→ MATERIAL FOR THIS TASK:
·····

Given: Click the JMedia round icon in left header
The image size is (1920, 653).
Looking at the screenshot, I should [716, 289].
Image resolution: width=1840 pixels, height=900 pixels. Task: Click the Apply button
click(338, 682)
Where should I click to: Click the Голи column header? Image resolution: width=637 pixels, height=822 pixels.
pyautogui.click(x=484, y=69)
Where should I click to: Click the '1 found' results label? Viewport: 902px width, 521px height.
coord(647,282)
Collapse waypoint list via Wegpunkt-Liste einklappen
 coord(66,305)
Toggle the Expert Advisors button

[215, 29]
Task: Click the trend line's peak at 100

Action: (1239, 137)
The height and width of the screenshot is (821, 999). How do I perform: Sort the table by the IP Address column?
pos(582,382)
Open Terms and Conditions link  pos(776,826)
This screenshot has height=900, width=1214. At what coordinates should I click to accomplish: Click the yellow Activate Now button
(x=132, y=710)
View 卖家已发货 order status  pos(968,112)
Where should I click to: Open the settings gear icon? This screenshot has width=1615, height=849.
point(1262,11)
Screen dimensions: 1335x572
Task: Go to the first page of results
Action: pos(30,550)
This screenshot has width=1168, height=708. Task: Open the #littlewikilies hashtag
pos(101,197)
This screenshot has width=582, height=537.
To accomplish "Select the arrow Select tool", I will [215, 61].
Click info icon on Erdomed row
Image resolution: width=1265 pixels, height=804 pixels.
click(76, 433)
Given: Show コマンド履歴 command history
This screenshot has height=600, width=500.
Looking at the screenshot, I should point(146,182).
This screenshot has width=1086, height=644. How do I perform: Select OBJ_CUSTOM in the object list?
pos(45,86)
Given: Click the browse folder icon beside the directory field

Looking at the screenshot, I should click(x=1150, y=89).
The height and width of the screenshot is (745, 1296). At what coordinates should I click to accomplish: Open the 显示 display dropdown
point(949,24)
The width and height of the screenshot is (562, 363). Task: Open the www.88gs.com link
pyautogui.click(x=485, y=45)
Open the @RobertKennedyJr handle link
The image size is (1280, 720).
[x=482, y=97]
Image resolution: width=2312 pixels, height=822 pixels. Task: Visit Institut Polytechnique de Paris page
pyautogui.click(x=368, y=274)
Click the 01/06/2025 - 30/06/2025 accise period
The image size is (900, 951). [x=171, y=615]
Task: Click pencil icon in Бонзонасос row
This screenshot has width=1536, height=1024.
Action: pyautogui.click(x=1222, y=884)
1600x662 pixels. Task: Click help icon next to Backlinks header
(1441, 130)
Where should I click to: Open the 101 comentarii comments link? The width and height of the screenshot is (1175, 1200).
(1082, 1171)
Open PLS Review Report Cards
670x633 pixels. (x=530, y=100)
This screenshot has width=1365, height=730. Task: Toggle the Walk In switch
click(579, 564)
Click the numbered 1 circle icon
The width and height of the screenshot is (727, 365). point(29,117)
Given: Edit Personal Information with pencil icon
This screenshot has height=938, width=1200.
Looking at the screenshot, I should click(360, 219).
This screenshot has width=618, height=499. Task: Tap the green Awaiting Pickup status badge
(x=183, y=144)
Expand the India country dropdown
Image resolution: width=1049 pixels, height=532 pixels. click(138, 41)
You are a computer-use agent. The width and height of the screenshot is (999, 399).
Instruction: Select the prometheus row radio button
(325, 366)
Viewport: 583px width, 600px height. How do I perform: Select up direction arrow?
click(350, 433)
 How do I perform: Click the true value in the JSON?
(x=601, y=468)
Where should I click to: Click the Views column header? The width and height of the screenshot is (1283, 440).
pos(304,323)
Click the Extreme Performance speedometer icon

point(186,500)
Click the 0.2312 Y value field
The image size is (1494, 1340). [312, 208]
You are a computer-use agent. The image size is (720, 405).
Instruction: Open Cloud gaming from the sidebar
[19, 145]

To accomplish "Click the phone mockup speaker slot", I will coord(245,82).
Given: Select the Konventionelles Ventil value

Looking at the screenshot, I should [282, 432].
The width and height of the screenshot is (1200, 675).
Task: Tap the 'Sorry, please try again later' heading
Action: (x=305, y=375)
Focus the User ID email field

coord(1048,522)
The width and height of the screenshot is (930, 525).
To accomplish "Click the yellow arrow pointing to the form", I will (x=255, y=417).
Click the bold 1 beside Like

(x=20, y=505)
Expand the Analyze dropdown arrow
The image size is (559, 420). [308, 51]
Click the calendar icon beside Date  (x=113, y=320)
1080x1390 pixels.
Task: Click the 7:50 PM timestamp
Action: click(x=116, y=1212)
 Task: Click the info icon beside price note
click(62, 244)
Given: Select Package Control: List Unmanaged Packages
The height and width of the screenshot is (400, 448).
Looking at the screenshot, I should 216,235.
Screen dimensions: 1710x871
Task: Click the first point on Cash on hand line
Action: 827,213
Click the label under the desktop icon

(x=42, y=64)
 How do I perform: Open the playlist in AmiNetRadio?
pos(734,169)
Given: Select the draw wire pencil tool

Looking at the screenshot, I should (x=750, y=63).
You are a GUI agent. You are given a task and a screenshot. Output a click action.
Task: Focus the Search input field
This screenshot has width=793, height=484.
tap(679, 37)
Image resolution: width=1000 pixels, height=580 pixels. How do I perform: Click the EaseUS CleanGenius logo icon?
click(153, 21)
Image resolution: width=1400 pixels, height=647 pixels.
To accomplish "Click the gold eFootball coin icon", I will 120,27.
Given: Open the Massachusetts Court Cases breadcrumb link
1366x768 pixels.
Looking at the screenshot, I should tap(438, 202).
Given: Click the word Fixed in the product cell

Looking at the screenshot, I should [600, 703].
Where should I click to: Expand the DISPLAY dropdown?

·····

→ PROBLEM TO WORK ON: Your job is to reproduce the listing exactly.

→ TASK RESULT:
Given: Click the JMedia round icon in left header
The image size is (1920, 653).
Looking at the screenshot, I should [716, 289].
Image resolution: width=1840 pixels, height=900 pixels. Task: Click the Apply button
click(338, 682)
Where should I click to: Click the Голи column header? Image resolution: width=637 pixels, height=822 pixels.
pyautogui.click(x=484, y=69)
Where should I click to: Click the '1 found' results label? Viewport: 902px width, 521px height.
coord(647,282)
Collapse waypoint list via Wegpunkt-Liste einklappen
 coord(66,305)
Toggle the Expert Advisors button

[215, 29]
Task: Click the trend line's peak at 100

Action: (1239, 137)
The height and width of the screenshot is (821, 999). How do I perform: Sort the table by the IP Address column?
pos(582,382)
Open Terms and Conditions link  pos(776,826)
This screenshot has height=900, width=1214. At what coordinates should I click to accomplish: Click the yellow Activate Now button
(x=132, y=710)
View 卖家已发货 order status  pos(968,112)
Where should I click to: Open the settings gear icon? This screenshot has width=1615, height=849.
point(1262,11)
Screen dimensions: 1335x572
Task: Go to the first page of results
Action: pos(30,550)
This screenshot has width=1168, height=708. Task: Open the #littlewikilies hashtag
pos(101,197)
This screenshot has width=582, height=537.
To accomplish "Select the arrow Select tool", I will [215, 61].
Click info icon on Erdomed row
Image resolution: width=1265 pixels, height=804 pixels.
click(76, 433)
Given: Show コマンド履歴 command history
This screenshot has height=600, width=500.
Looking at the screenshot, I should point(146,182).
This screenshot has width=1086, height=644. How do I perform: Select OBJ_CUSTOM in the object list?
pos(45,86)
Given: Click the browse folder icon beside the directory field

Looking at the screenshot, I should click(x=1150, y=89).
The height and width of the screenshot is (745, 1296). At what coordinates should I click to accomplish: Open the 显示 display dropdown
point(949,24)
The width and height of the screenshot is (562, 363). Task: Open the www.88gs.com link
pyautogui.click(x=485, y=45)
Open the @RobertKennedyJr handle link
The image size is (1280, 720).
[x=482, y=97]
Image resolution: width=2312 pixels, height=822 pixels. Task: Visit Institut Polytechnique de Paris page
pyautogui.click(x=368, y=274)
Click the 01/06/2025 - 30/06/2025 accise period
The image size is (900, 951). [x=171, y=615]
Task: Click pencil icon in Бонзонасос row
This screenshot has width=1536, height=1024.
Action: pyautogui.click(x=1222, y=884)
1600x662 pixels. Task: Click help icon next to Backlinks header
(1441, 130)
Where should I click to: Open the 101 comentarii comments link? The width and height of the screenshot is (1175, 1200).
(1082, 1171)
Open PLS Review Report Cards
670x633 pixels. (x=530, y=100)
This screenshot has width=1365, height=730. Task: Toggle the Walk In switch
click(579, 564)
Click the numbered 1 circle icon
The width and height of the screenshot is (727, 365). point(29,117)
Given: Edit Personal Information with pencil icon
This screenshot has height=938, width=1200.
Looking at the screenshot, I should click(360, 219).
This screenshot has width=618, height=499. Task: Tap the green Awaiting Pickup status badge
(x=183, y=144)
Expand the India country dropdown
Image resolution: width=1049 pixels, height=532 pixels. click(138, 41)
You are a computer-use agent. The width and height of the screenshot is (999, 399).
Instruction: Select the prometheus row radio button
(325, 366)
Viewport: 583px width, 600px height. How do I perform: Select up direction arrow?
click(350, 433)
 How do I perform: Click the true value in the JSON?
(x=601, y=468)
Where should I click to: Click the Views column header? The width and height of the screenshot is (1283, 440).
pos(304,323)
Click the Extreme Performance speedometer icon

point(186,500)
Click the 0.2312 Y value field
The image size is (1494, 1340). [312, 208]
You are a computer-use agent. The image size is (720, 405).
Instruction: Open Cloud gaming from the sidebar
[19, 145]

To accomplish "Click the phone mockup speaker slot", I will coord(245,82).
Given: Select the Konventionelles Ventil value

Looking at the screenshot, I should [282, 432].
The width and height of the screenshot is (1200, 675).
Task: Tap the 'Sorry, please try again later' heading
Action: (x=305, y=375)
Focus the User ID email field

coord(1048,522)
The width and height of the screenshot is (930, 525).
To accomplish "Click the yellow arrow pointing to the form", I will (x=255, y=417).
Click the bold 1 beside Like

(x=20, y=505)
Expand the Analyze dropdown arrow
The image size is (559, 420). [308, 51]
Click the calendar icon beside Date  (x=113, y=320)
1080x1390 pixels.
Task: Click the 7:50 PM timestamp
Action: click(x=116, y=1212)
 Task: Click the info icon beside price note
click(62, 244)
Given: Select Package Control: List Unmanaged Packages
The height and width of the screenshot is (400, 448).
Looking at the screenshot, I should 216,235.
Screen dimensions: 1710x871
Task: Click the first point on Cash on hand line
Action: 827,213
Click the label under the desktop icon

(x=42, y=64)
 How do I perform: Open the playlist in AmiNetRadio?
pos(734,169)
Given: Select the draw wire pencil tool

Looking at the screenshot, I should (x=750, y=63).
You are a GUI agent. You are given a task and a screenshot. Output a click action.
Task: Focus the Search input field
This screenshot has width=793, height=484.
tap(679, 37)
Image resolution: width=1000 pixels, height=580 pixels. How do I perform: Click the EaseUS CleanGenius logo icon?
click(153, 21)
Image resolution: width=1400 pixels, height=647 pixels.
To accomplish "Click the gold eFootball coin icon", I will 120,27.
Given: Open the Massachusetts Court Cases breadcrumb link
1366x768 pixels.
Looking at the screenshot, I should tap(438, 202).
Given: Click the word Fixed in the product cell

Looking at the screenshot, I should [600, 703].
Where should I click to: Expand the DISPLAY dropdown?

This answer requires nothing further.